Data extracted from a collection:
------
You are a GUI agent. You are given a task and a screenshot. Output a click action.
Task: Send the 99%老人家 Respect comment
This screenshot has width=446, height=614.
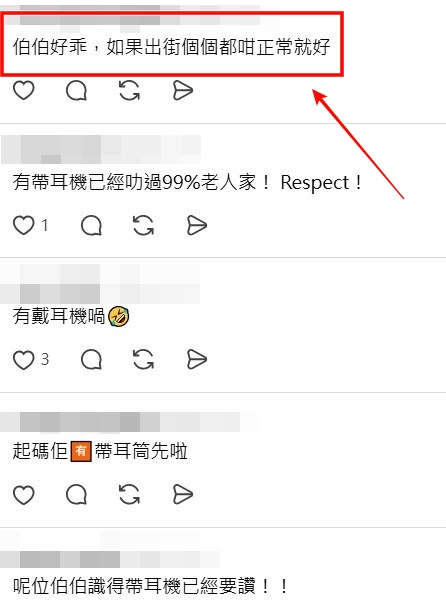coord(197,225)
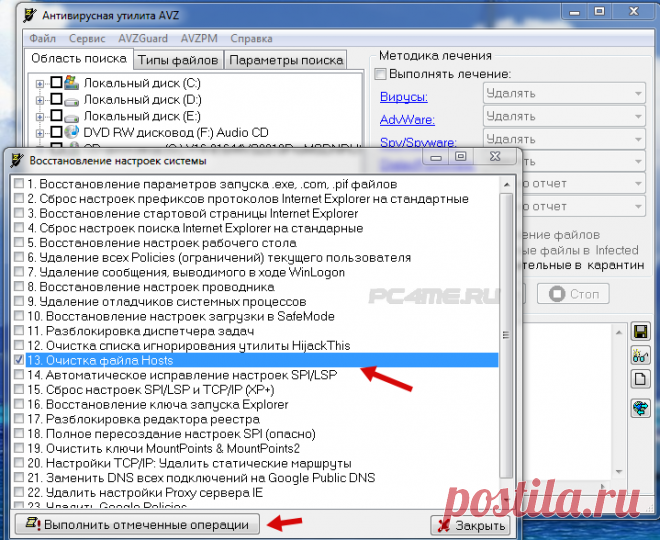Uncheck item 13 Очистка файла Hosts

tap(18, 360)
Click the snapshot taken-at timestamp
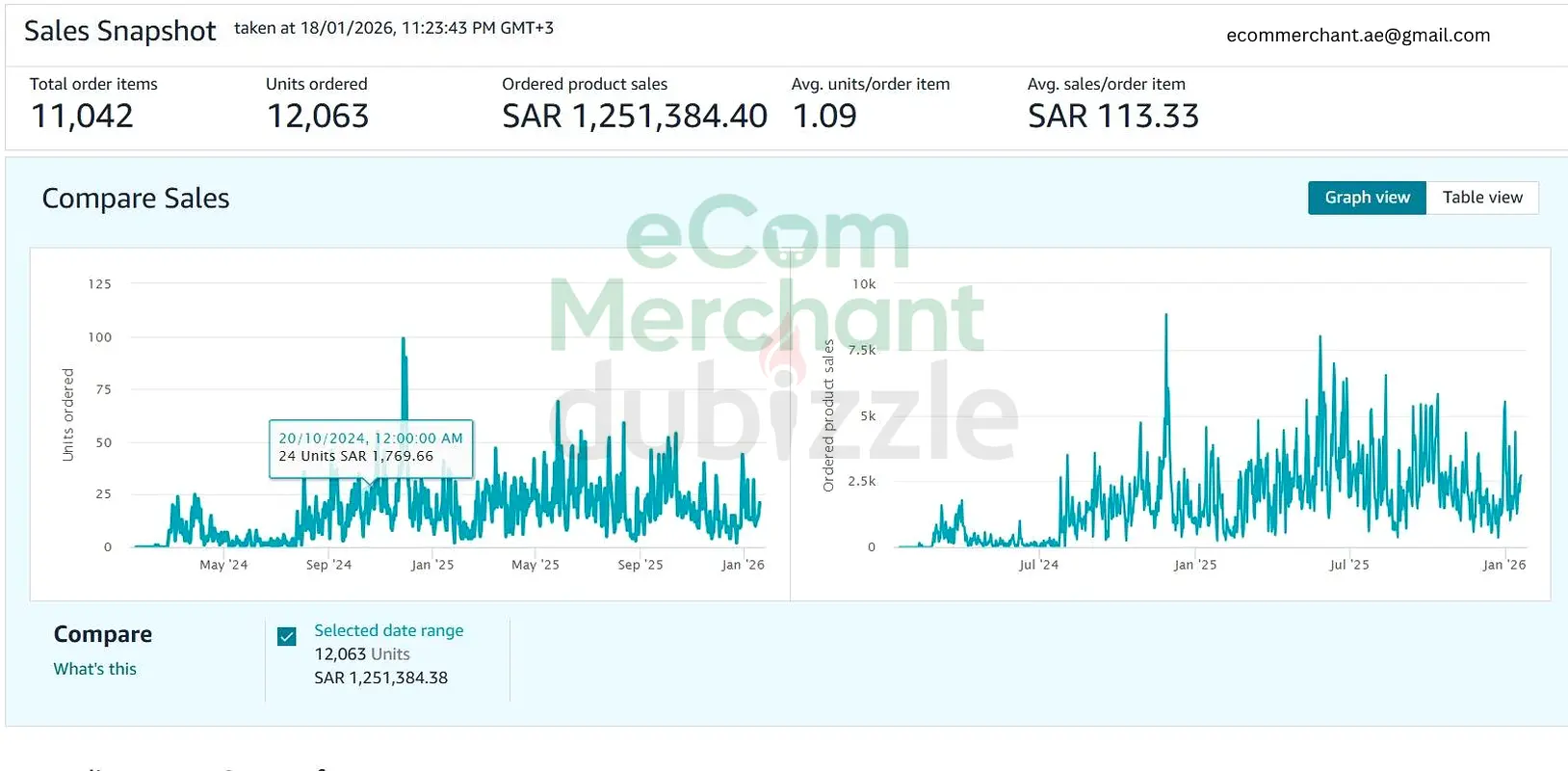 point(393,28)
------
◆ ABOUT THIS TASK ◆
An exact copy of the entries above is required; pictures are not part of it.

◆ RESPONSE ◆
You are a GUI agent. You are given a task and a screenshot. Output a click action.
Task: Send the 99%老人家 Respect comment
This screenshot has width=446, height=614.
coord(197,225)
Uncheck item 13 Очистка файла Hosts

tap(18, 360)
Click the snapshot taken-at timestamp
 point(393,28)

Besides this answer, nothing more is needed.